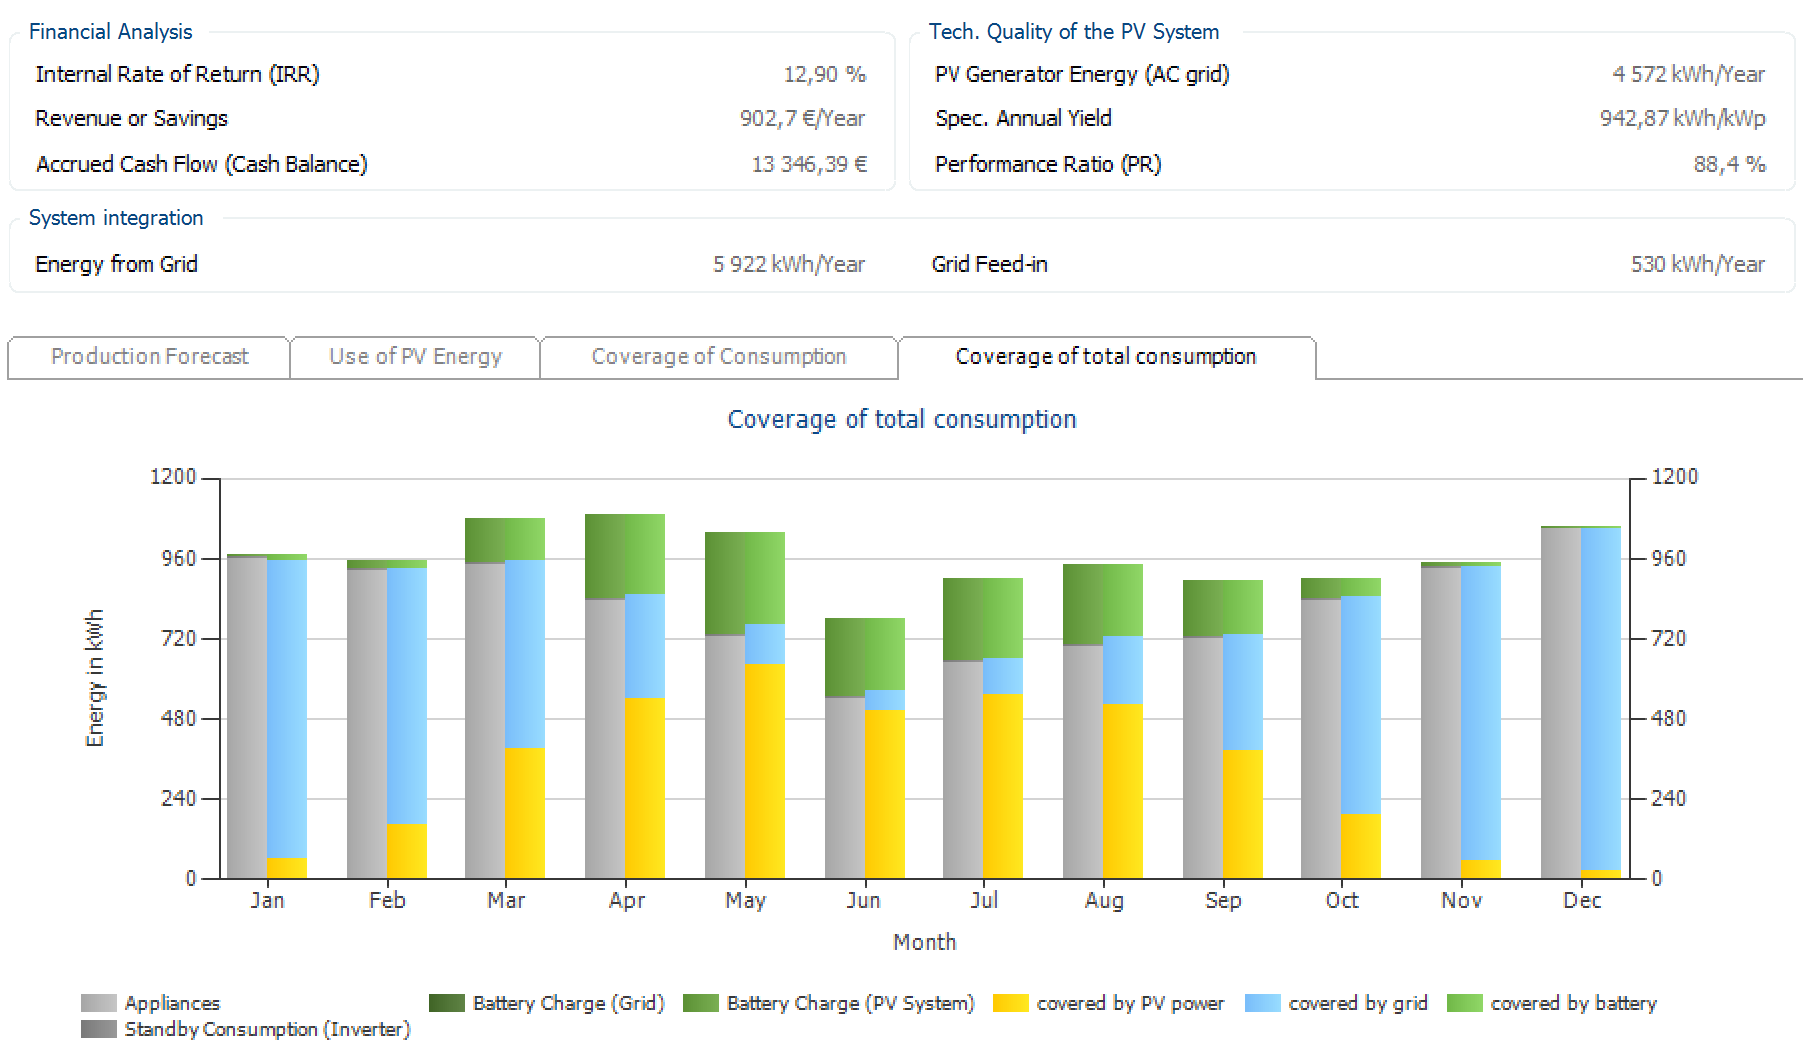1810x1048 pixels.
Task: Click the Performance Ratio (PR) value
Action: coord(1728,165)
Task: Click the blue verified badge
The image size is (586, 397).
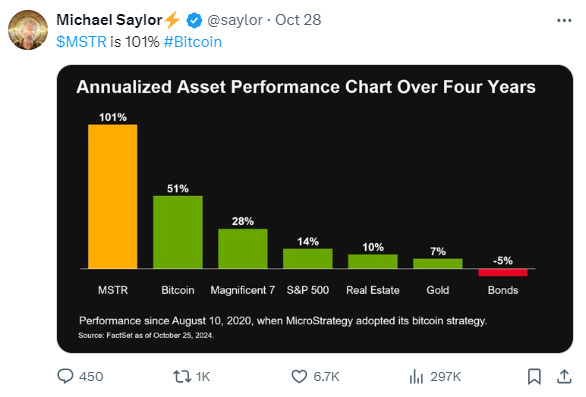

- - - - -

> **WHAT THIS TASK INVOLVES**:
With pictures left out, extract the lines from the one containing "Task: Click the blue verified badge" to the end of the material above, both included, exactly as written.

> **ANSWER TO THE EXERCISE**:
Task: Click the blue verified badge
The image size is (586, 397).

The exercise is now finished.